David R. Friedland, MD, PhD, Professor and Vice-Chair of Otolaryngology and Communication Sciences at the Medical College of Wisconsin in Milwaukee, has been studying the relationship between cardiovascular and hearing health for years. He offers up this response:
“The inner ear is so sensitive to blood flow that it is possible that abnormalities in the cardiovascular system could be noted here earlier than in other less sensitive parts of the body.”
In one study, published in The Laryngoscope, Dr. Friedland and fellow researchers found that audiogram pattern correlates strongly with cerebrovascular and peripheral arterial disease and may represent a screening test for those at risk. They even concluded that patients with low-frequency hearing loss should be regarded as at risk for cardiovascular events, and appropriate referrals should be considered.
About Hearing Aids
Research shows that hearing loss is frequently associated with other physical, mental, and emotional health conditions, and that people who address their hearing loss often experience better quality of life. Eight out of 10 hearing aid users, in fact, say they’re satisfied with the changes that have occurred in their lives specifically due to their hearing aids—from how they feel about themselves to the positive changes they see in their relationships, social interactions, and work lives.

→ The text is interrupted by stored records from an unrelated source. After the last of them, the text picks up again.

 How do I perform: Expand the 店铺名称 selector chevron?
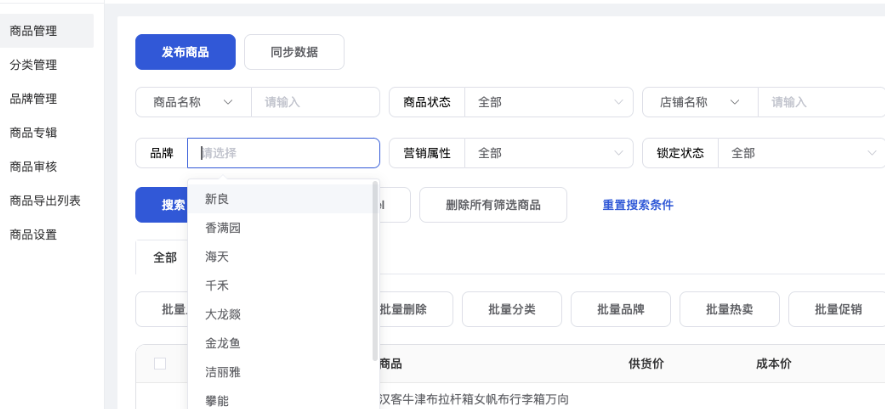tap(735, 102)
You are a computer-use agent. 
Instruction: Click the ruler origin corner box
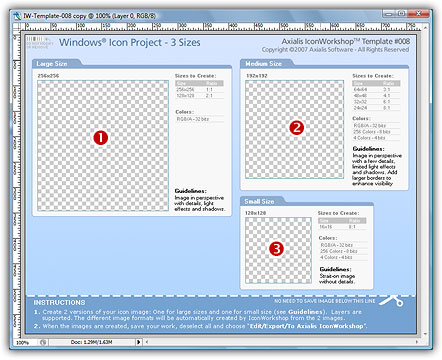(x=17, y=27)
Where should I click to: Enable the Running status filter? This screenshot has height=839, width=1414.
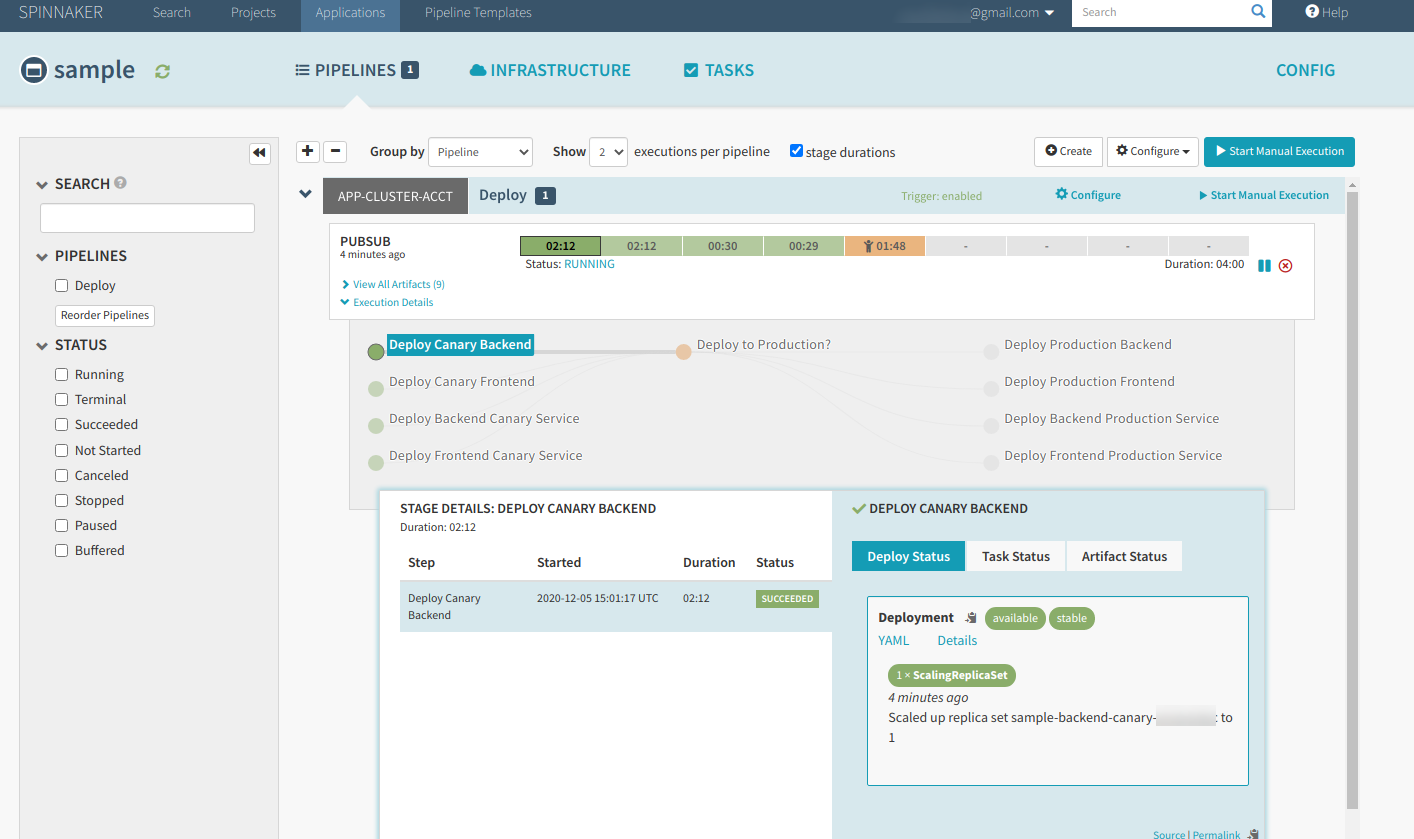point(60,374)
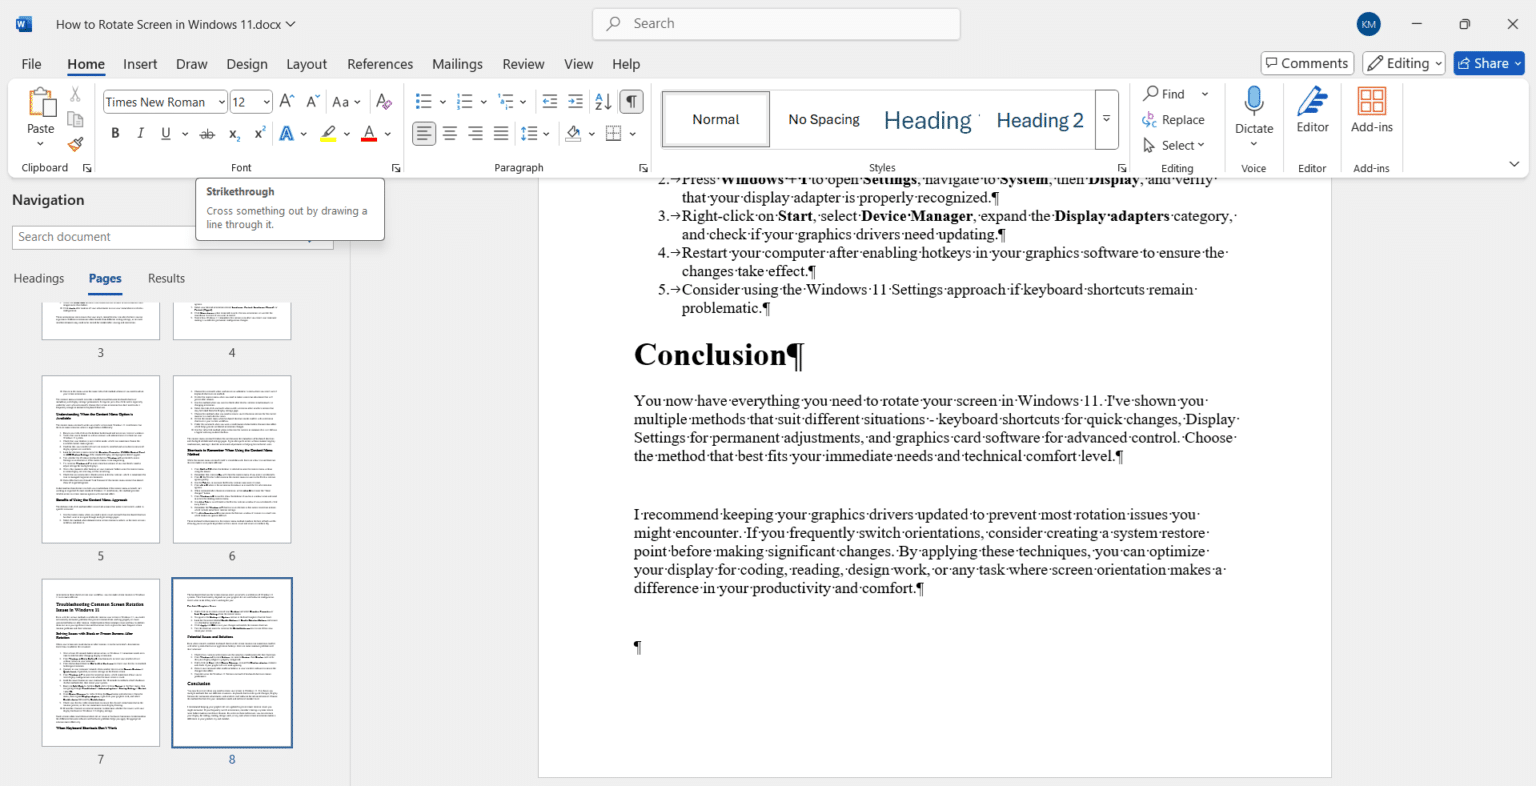The image size is (1536, 786).
Task: Launch the Editor pane
Action: pos(1311,110)
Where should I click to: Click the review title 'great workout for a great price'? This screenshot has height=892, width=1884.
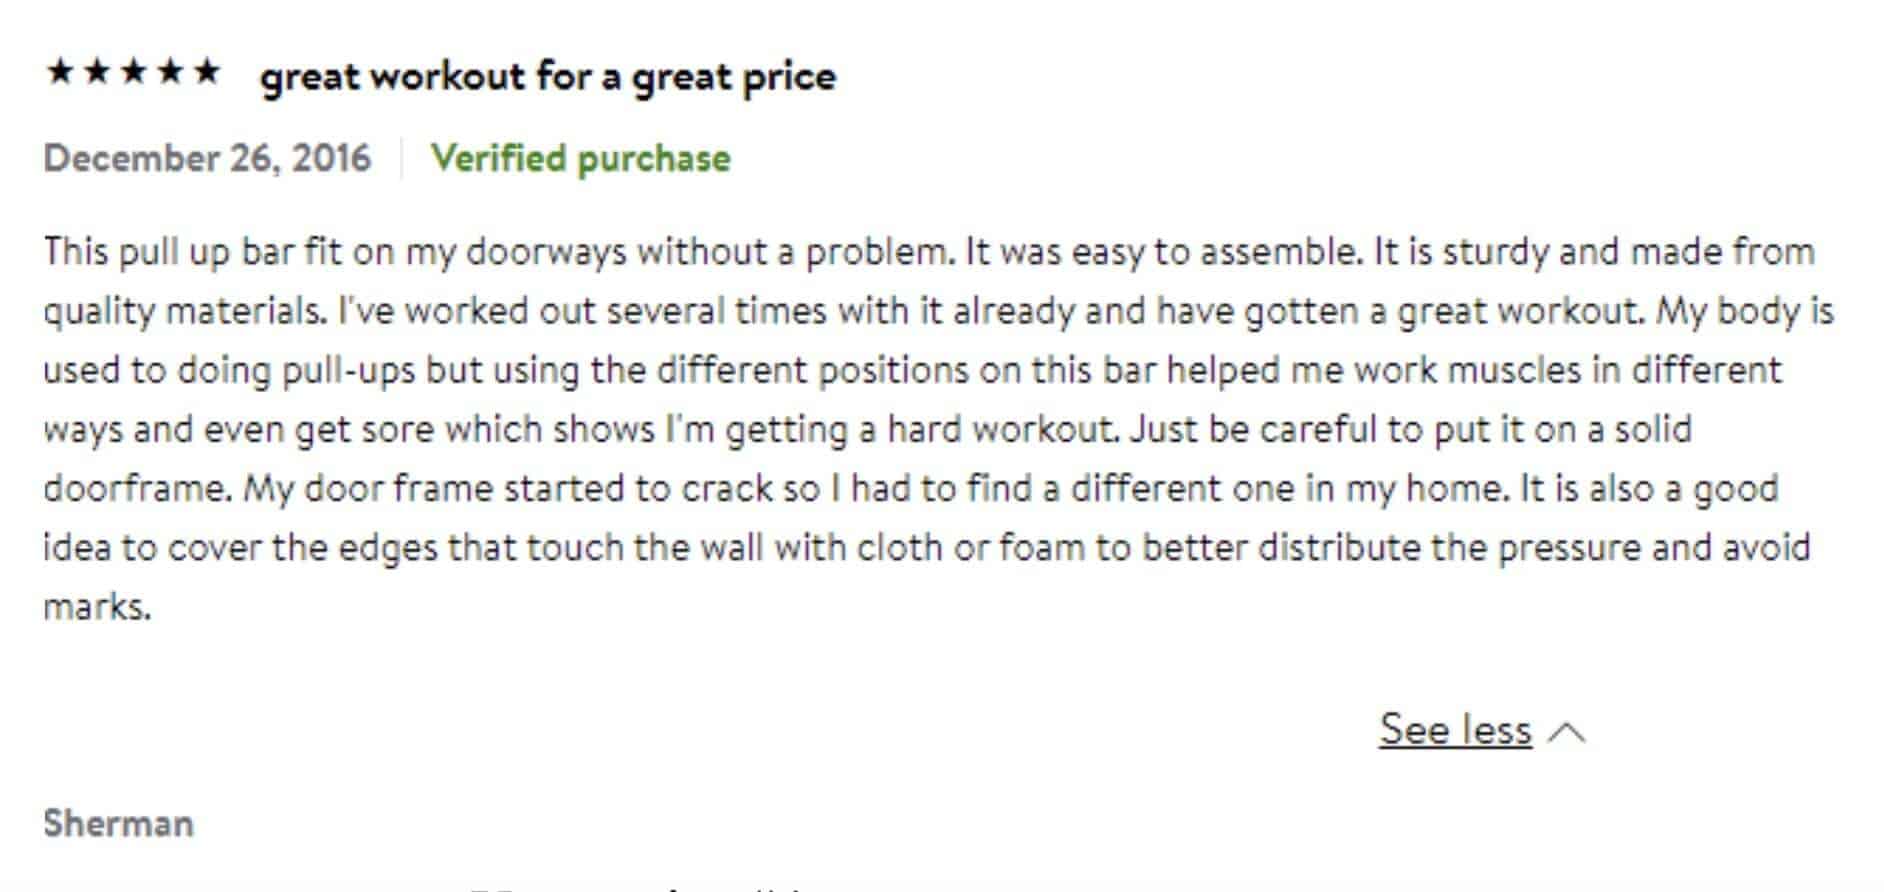click(548, 77)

When people with even mild hearing loss use hearing aids, they often improve their job performance; enhance their communication skills; increase their earnings potential; improve their professional and interpersonal relationships; stave off depression; gain an enhanced sense of control over their lives; and better their quality of life.
Here are five little-known facts about today’s modern hearing aids:
- They’re virtually invisible. Many of today’s hearing aids sit discreetly and comfortably inside the ear canal, providing both natural sound quality, and discreet and easy use.
- They automatically adjust to all kinds of soundscapes. Recent technological advances with directional microphones have made hearing aids far more versatile than ever before—and in a broad range of sound environments.
- You can enjoy water sports and sweat while wearing them. Waterproof digital hearing aids have arrived. This feature is built into some newly designed hearing aids for those concerned about water, humidity, and dust. This feature suits the active lifestyles of swimmers, skiers, snowboarders, intensive sports enthusiasts and anyone working in dusty, demanding environments.
- They work with smartphones, home entertainment systems and other prized electronics. Wireless, digital hearing aids are now the norm. That means seamless connectivity—directly into your hearing aid(s) at volumes that are just right for you—from your smartphone, MP3 player, television and other high-tech gadgets.
- They’re always at the ready. A new rechargeable feature on some newly designed hearing aids allows you to recharge your hearing aids every night, so they’re ready in the morning. It’s super convenient—and there’s no more fumbling with small batteries.